Work task: Starting at the line that contains "Task: Navigate to the Routes section", write out every line through the last one in the records below, word for word. Leave out any pictures.

Source data:
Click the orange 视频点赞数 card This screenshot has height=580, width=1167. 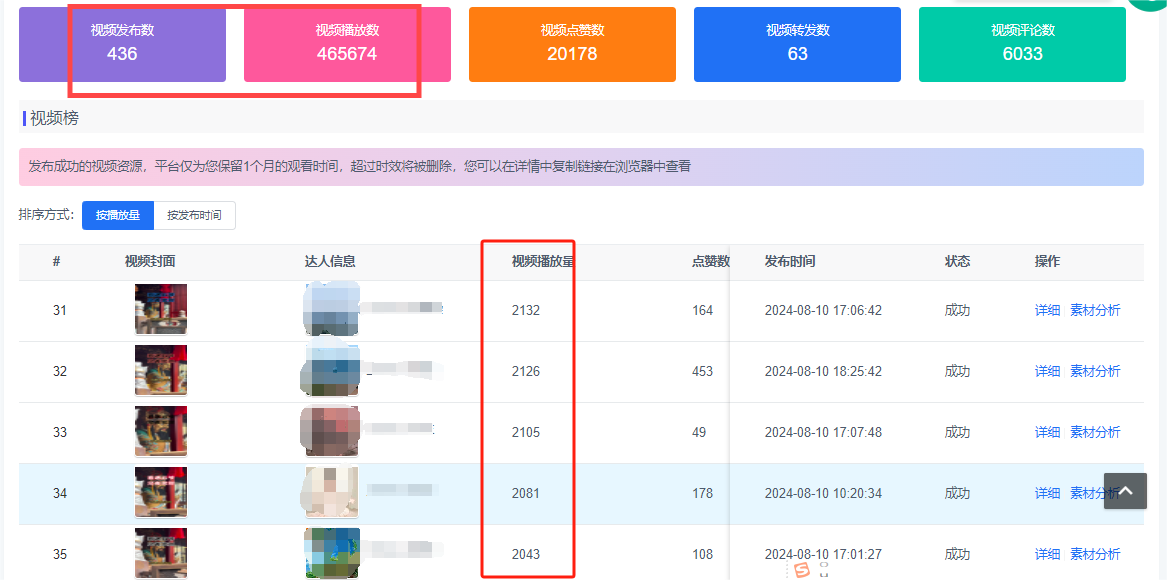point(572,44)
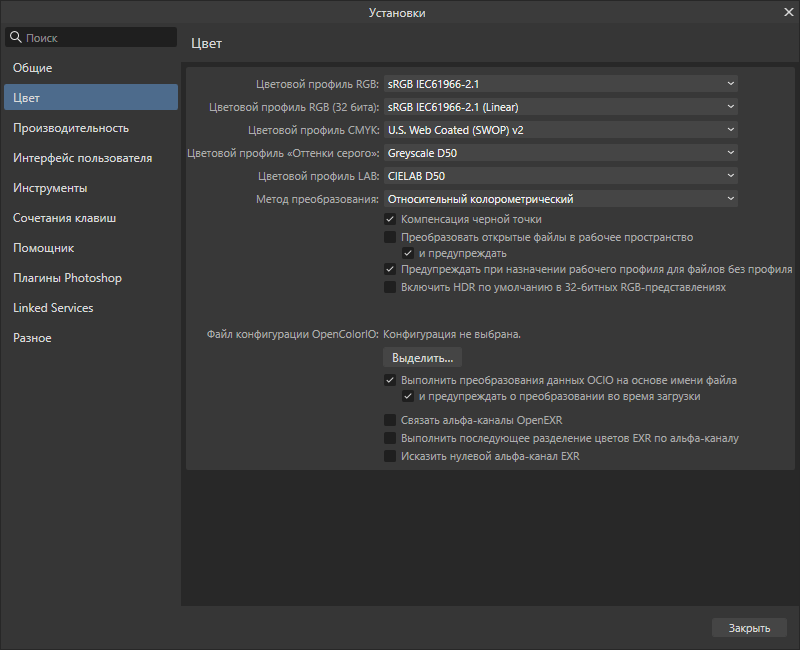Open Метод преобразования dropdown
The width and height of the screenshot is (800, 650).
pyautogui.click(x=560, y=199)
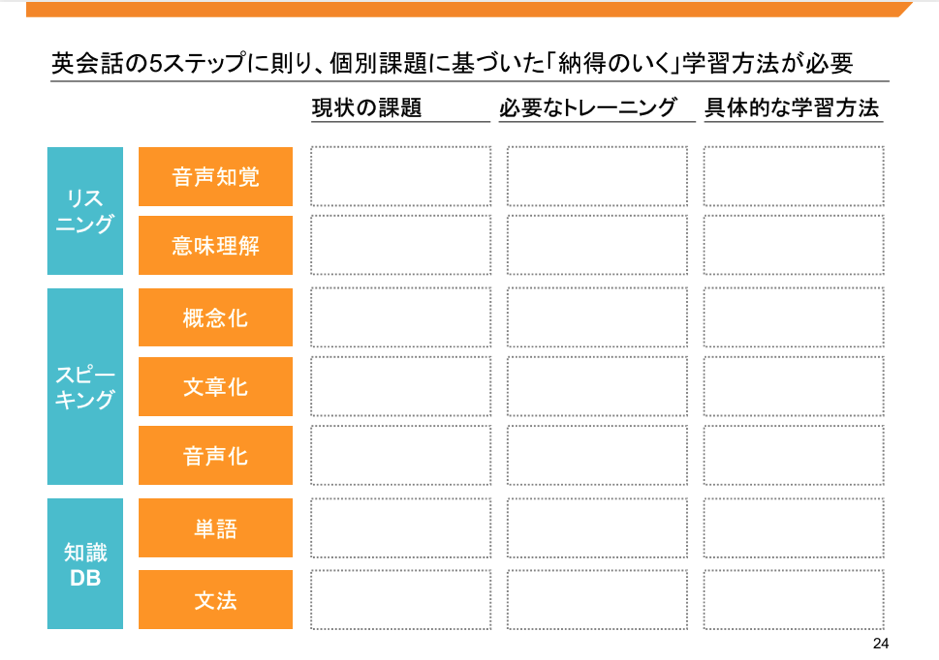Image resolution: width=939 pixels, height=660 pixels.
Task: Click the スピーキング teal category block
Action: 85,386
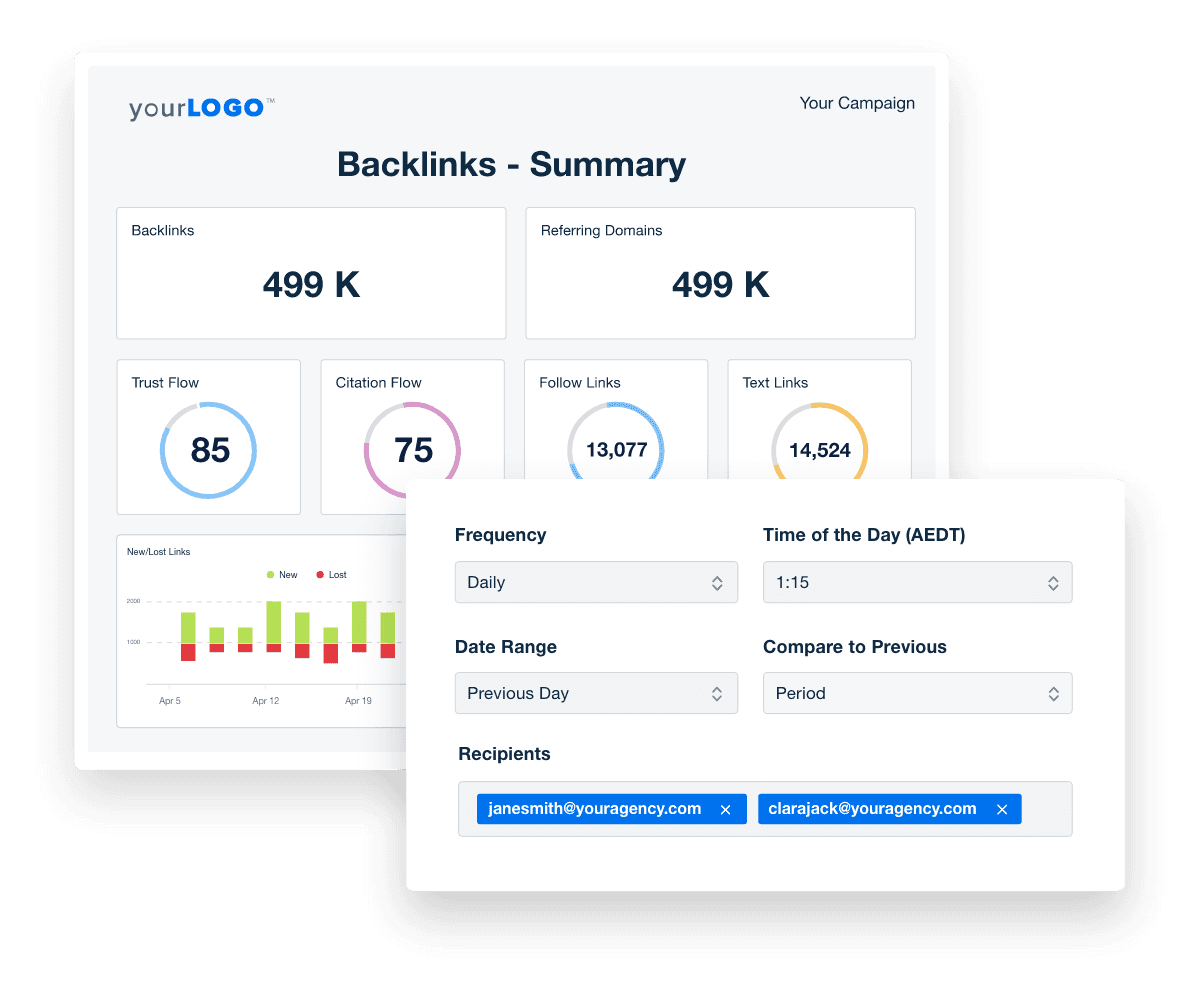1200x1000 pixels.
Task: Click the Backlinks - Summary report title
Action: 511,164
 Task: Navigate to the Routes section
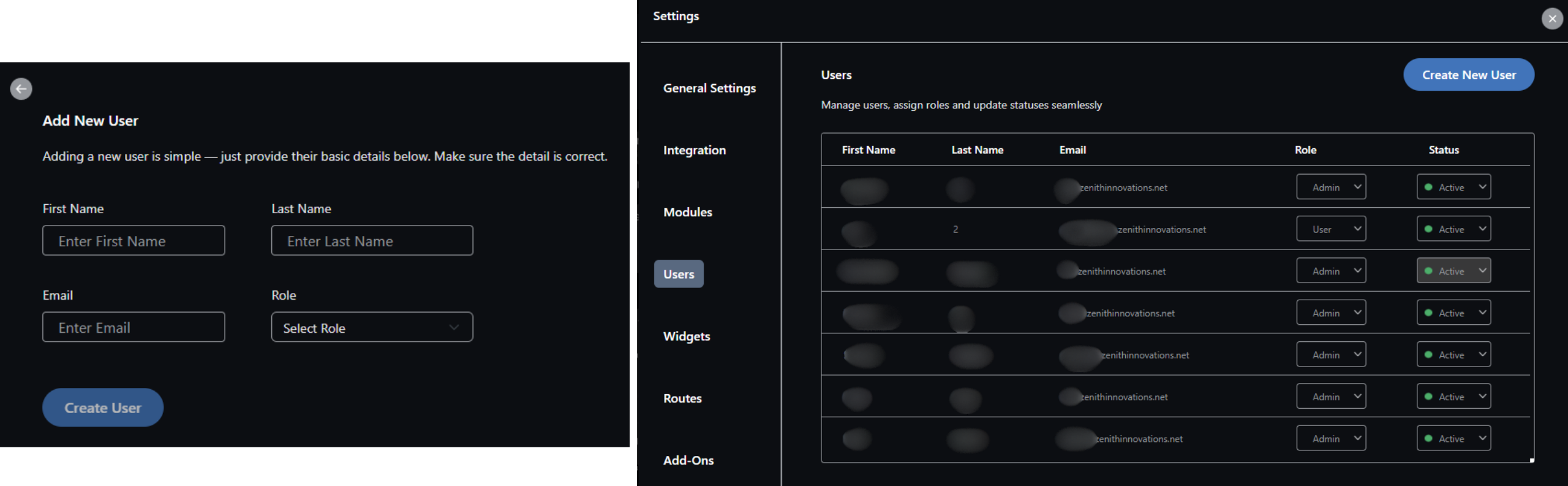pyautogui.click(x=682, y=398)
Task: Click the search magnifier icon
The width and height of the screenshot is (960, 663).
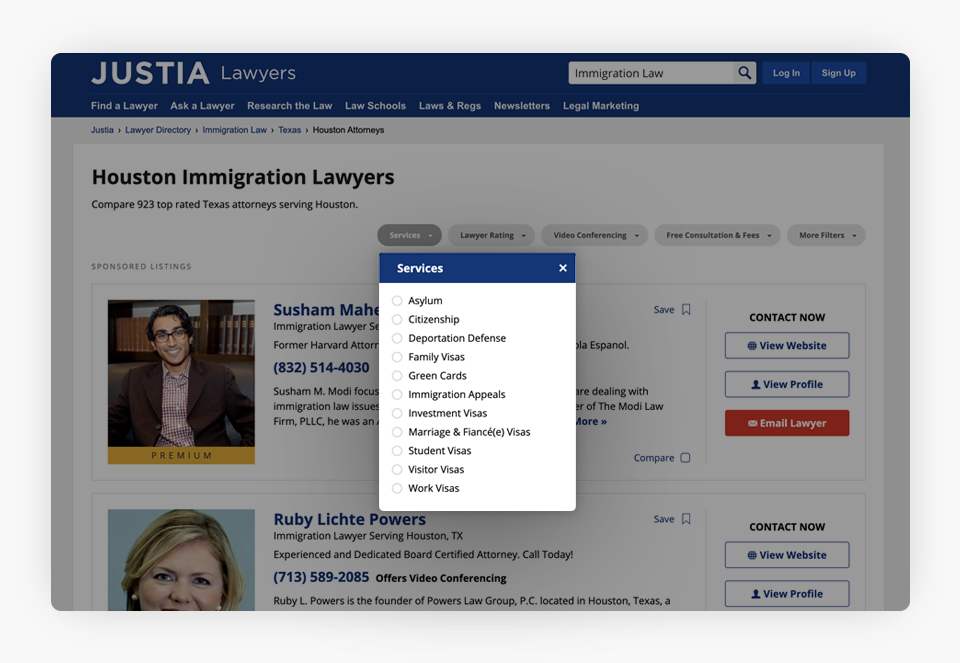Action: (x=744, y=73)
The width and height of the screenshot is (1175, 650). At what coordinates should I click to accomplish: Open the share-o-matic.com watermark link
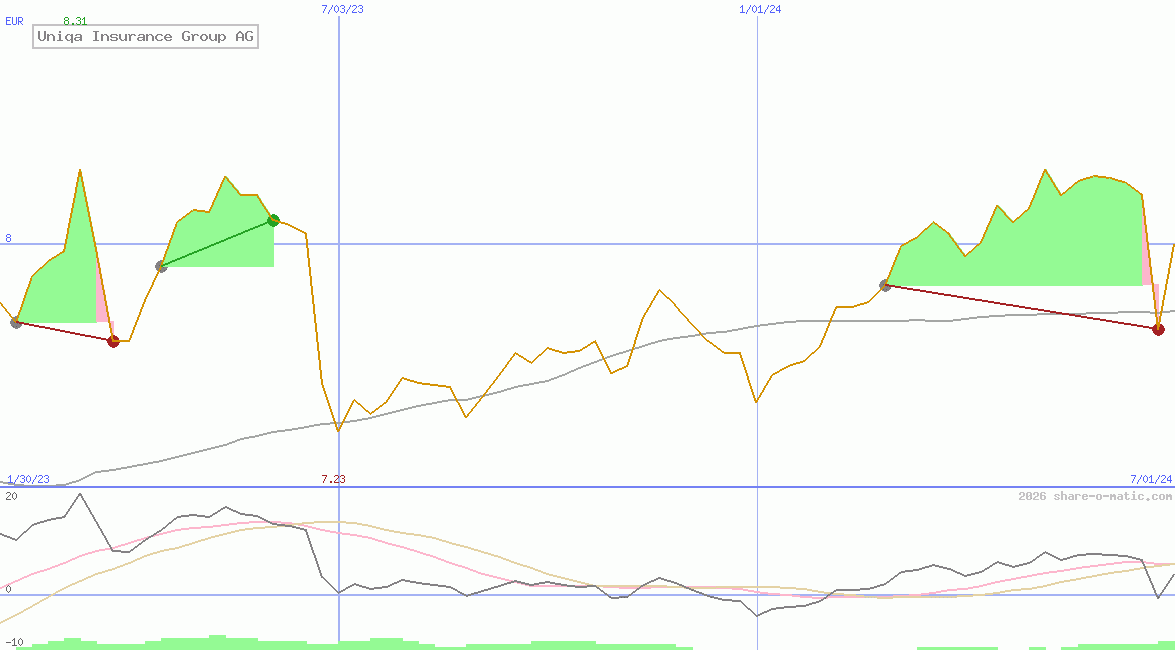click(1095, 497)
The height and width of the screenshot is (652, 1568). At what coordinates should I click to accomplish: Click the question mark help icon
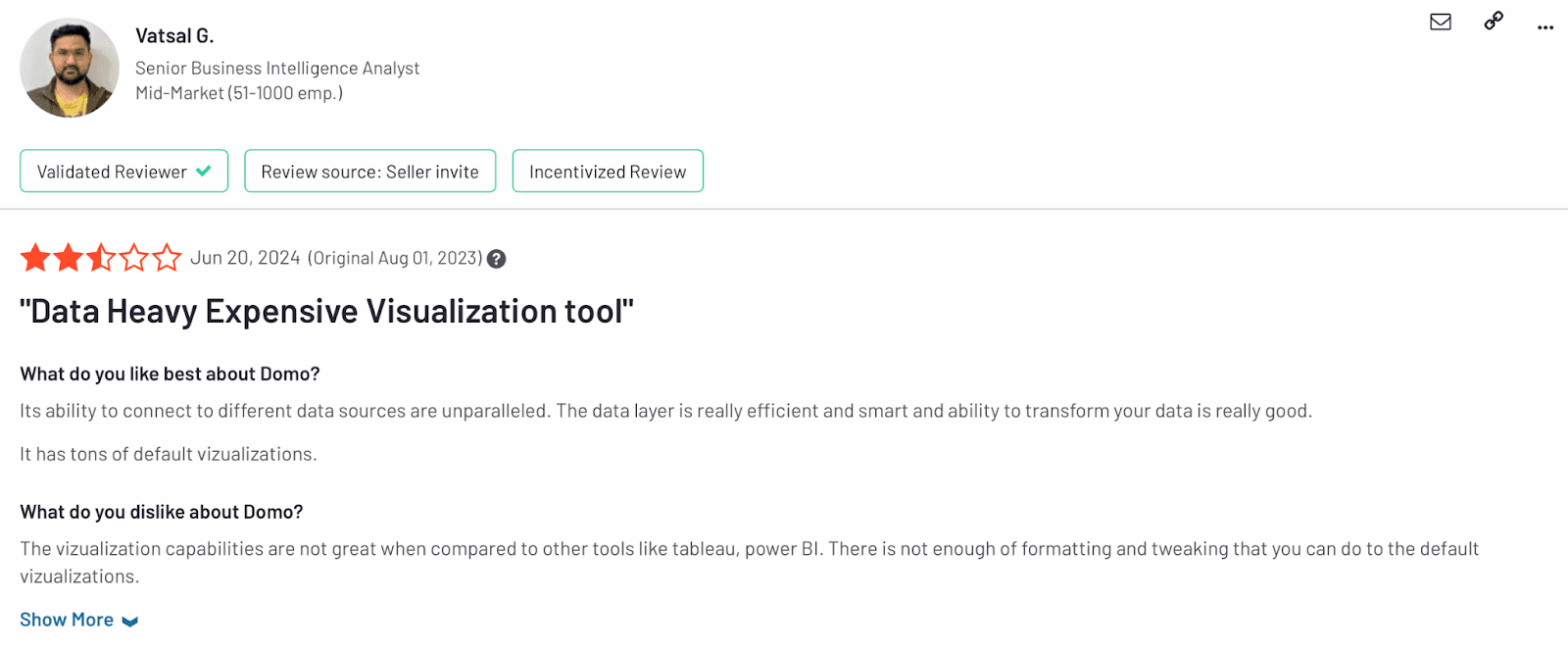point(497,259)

Exercise output:
 Task: Navigate to the Routes section
pyautogui.click(x=682, y=398)
Task: Click the search magnifier icon
The width and height of the screenshot is (960, 663).
Action: (x=744, y=73)
The width and height of the screenshot is (1175, 650). At what coordinates should I click to accomplish: Open the share-o-matic.com watermark link
click(1095, 497)
The height and width of the screenshot is (652, 1568). At what coordinates should I click to accomplish: Click the question mark help icon
point(497,259)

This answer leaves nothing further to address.